Problem to solve:
Print the lines below word for word, beginning with the first and ending with the line that holds "Given: Click the S_K1 reset key switch", and skip every picture.

Start of Block

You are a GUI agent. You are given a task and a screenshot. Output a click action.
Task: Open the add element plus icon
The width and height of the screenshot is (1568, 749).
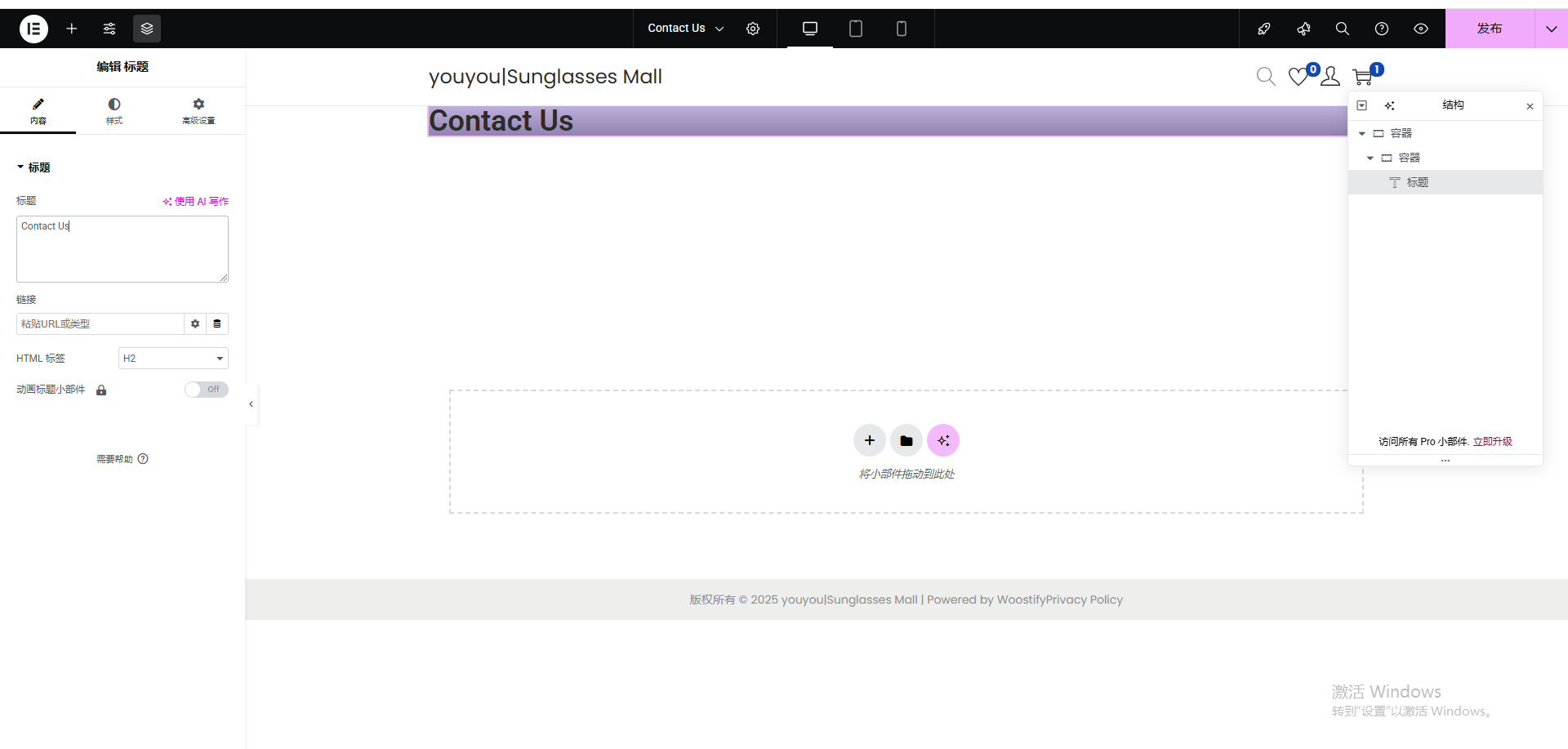coord(72,29)
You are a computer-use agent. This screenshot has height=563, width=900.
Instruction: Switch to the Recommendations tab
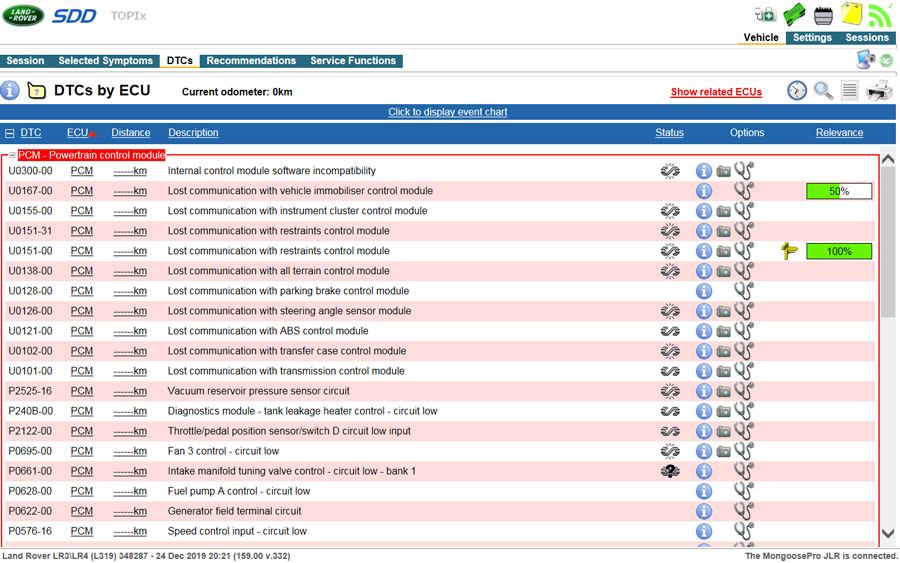pyautogui.click(x=251, y=61)
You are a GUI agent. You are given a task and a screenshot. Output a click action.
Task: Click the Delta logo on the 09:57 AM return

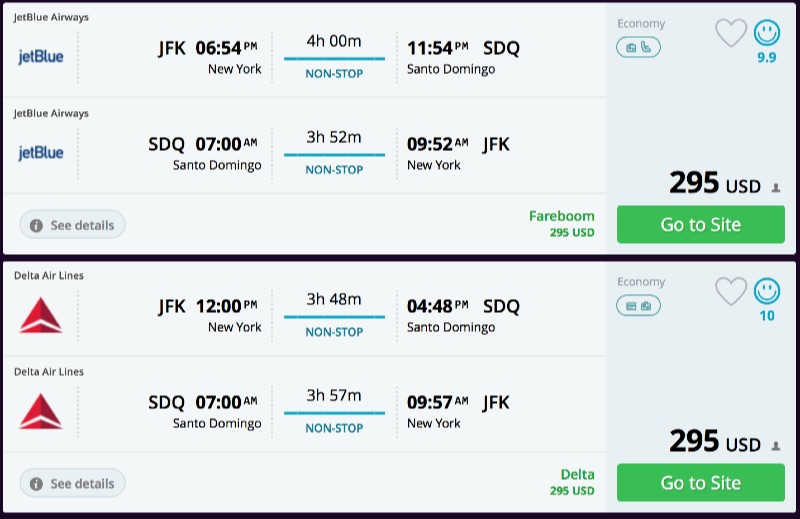point(41,410)
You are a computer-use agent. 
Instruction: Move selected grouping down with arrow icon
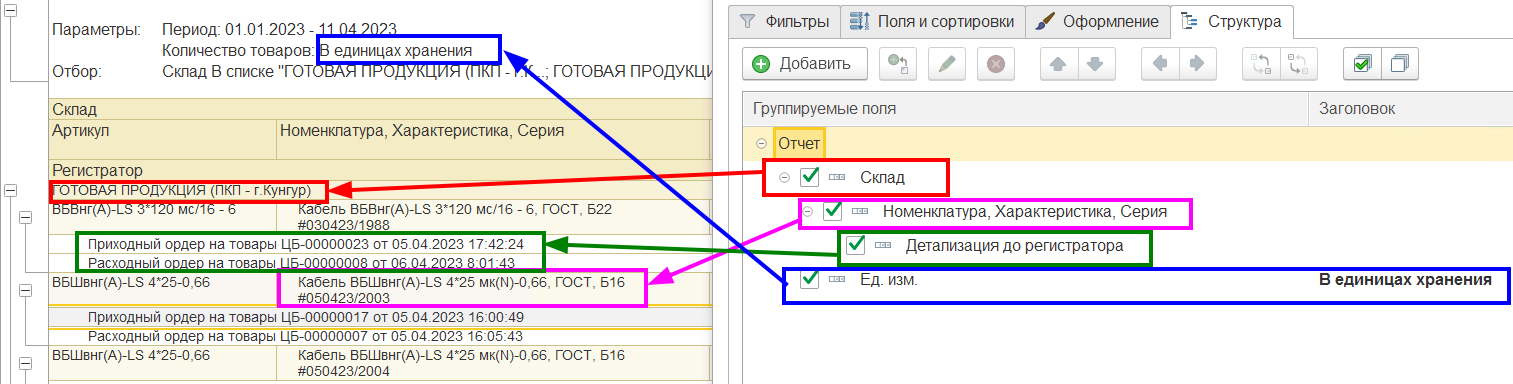pos(1095,64)
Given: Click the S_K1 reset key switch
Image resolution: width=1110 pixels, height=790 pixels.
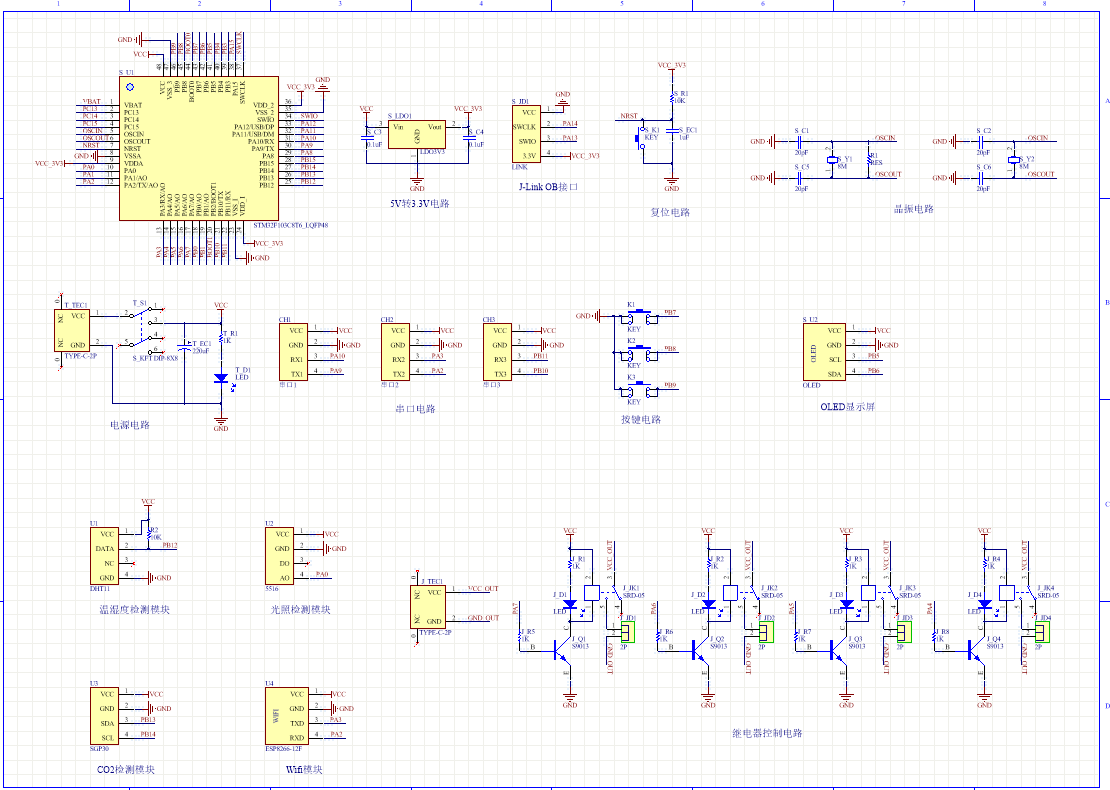Looking at the screenshot, I should (x=648, y=141).
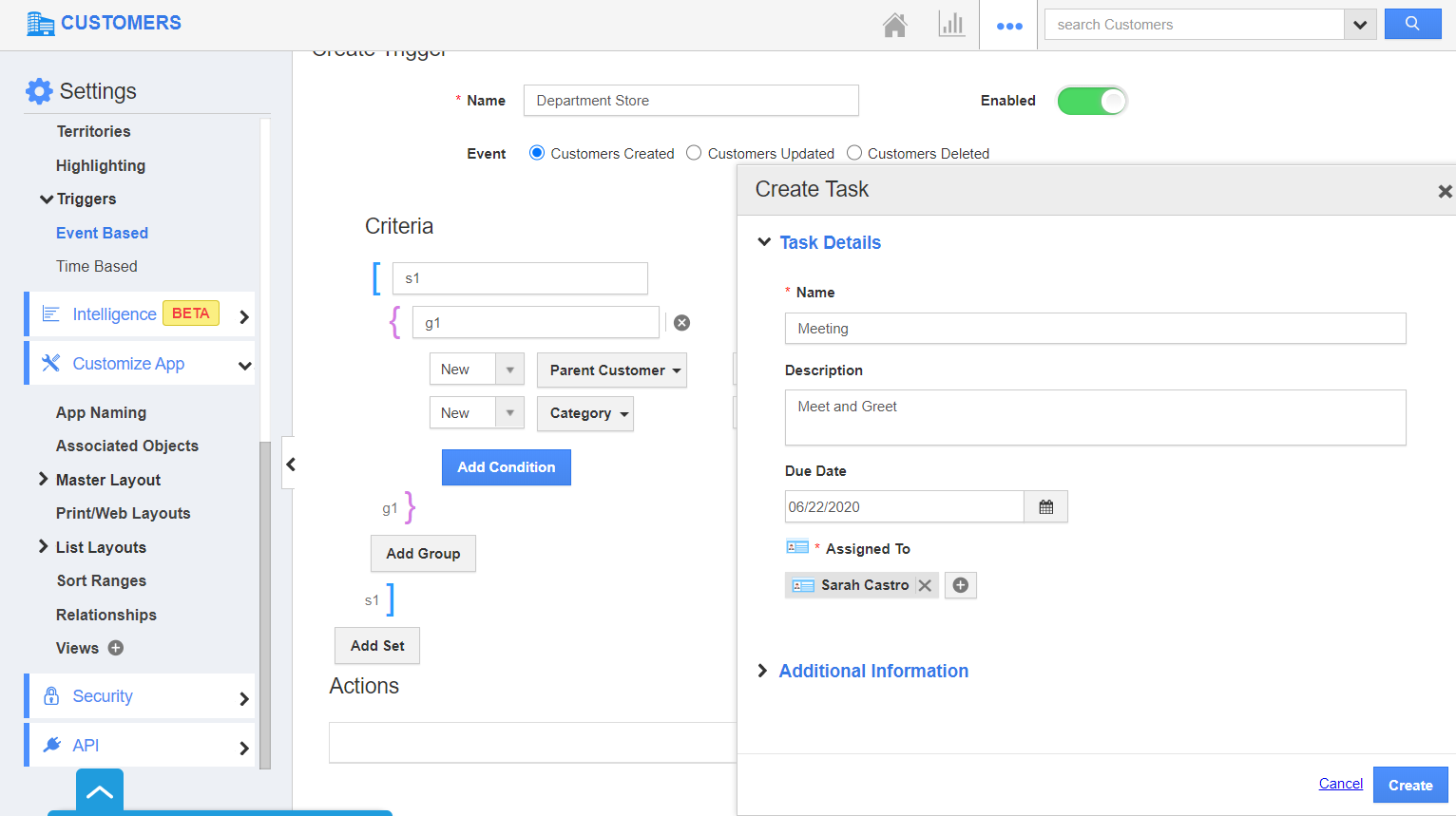Screen dimensions: 1456x816
Task: Go to the home icon in header
Action: [894, 25]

End of Block

Finished task:
You are a GUI agent. You are given a task and a screenshot. Output a click action.
Task: Open the add element plus icon
The width and height of the screenshot is (1568, 749).
coord(72,29)
You are a computer-use agent. This screenshot has height=563, width=900.
Instruction: Switch to the Recommendations tab
pyautogui.click(x=251, y=61)
You are a GUI agent. You are given a task and a screenshot. Output a click action.
Task: Click the Delta logo on the 09:57 AM return

point(41,410)
You are a computer-use agent. 
Instruction: Move selected grouping down with arrow icon
pos(1095,64)
Given: Click the S_K1 reset key switch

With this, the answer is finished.